> _WHAT IS EXPECTED_: Starting at the line that contains "Bett (72, 2397)", please transcribe every line through the end of the entries, exactly and with no pictures.

***** SUPPLIED DATA

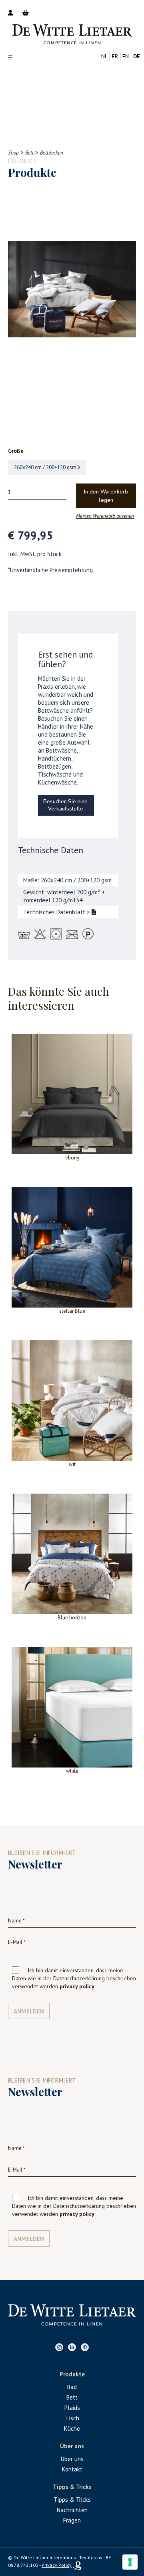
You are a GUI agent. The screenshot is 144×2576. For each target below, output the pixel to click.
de (136, 56)
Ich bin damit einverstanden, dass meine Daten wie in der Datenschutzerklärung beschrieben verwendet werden (74, 1978)
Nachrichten (72, 2510)
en (125, 56)
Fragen (72, 2520)
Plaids (72, 2408)
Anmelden (29, 2011)
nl (104, 56)
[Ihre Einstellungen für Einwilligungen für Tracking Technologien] (130, 2562)
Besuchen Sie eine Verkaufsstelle (65, 805)
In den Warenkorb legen (106, 496)
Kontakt (72, 2469)
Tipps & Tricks (72, 2499)
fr (115, 56)
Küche (72, 2428)
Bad (72, 2387)
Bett (72, 2397)
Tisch (72, 2418)
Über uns (72, 2459)
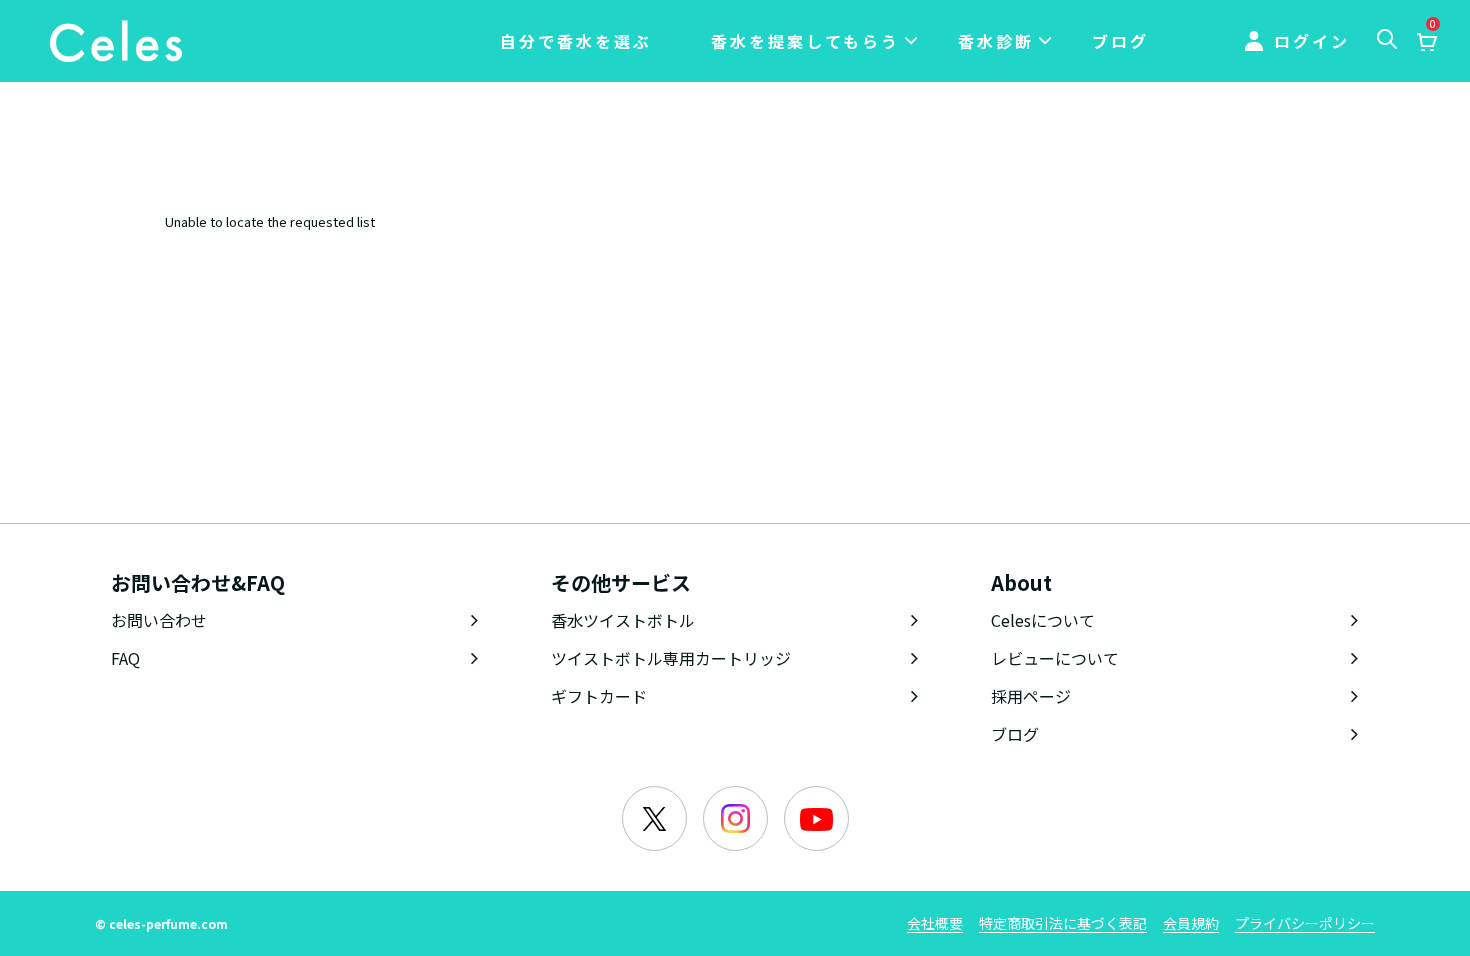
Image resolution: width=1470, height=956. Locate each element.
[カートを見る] (1426, 43)
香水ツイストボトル (623, 620)
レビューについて (1055, 658)
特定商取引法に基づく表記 (1063, 923)
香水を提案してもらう (805, 41)
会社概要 (935, 923)
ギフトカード (599, 696)
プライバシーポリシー (1305, 923)
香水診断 (996, 41)
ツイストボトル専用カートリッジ (671, 658)
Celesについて (1043, 620)
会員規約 (1191, 923)
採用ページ (1031, 696)
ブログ (1120, 41)
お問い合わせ (159, 620)
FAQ (125, 658)
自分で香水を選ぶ (576, 41)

**********

> _PROBLEM SOLUTION_:
Bett (72, 2397)
Tisch (72, 2418)
Über uns (72, 2459)
Image resolution: width=1470, height=956. Locate each element.
[カートを見る] (1426, 43)
香水ツイストボトル (623, 620)
レビューについて (1055, 658)
特定商取引法に基づく表記 (1063, 923)
香水を提案してもらう (805, 41)
会社概要 (935, 923)
ギフトカード (599, 696)
プライバシーポリシー (1305, 923)
香水診断 (996, 41)
ツイストボトル専用カートリッジ (671, 658)
Celesについて (1043, 620)
会員規約 (1191, 923)
採用ページ (1031, 696)
ブログ (1120, 41)
お問い合わせ (159, 620)
FAQ (125, 658)
自分で香水を選ぶ (576, 41)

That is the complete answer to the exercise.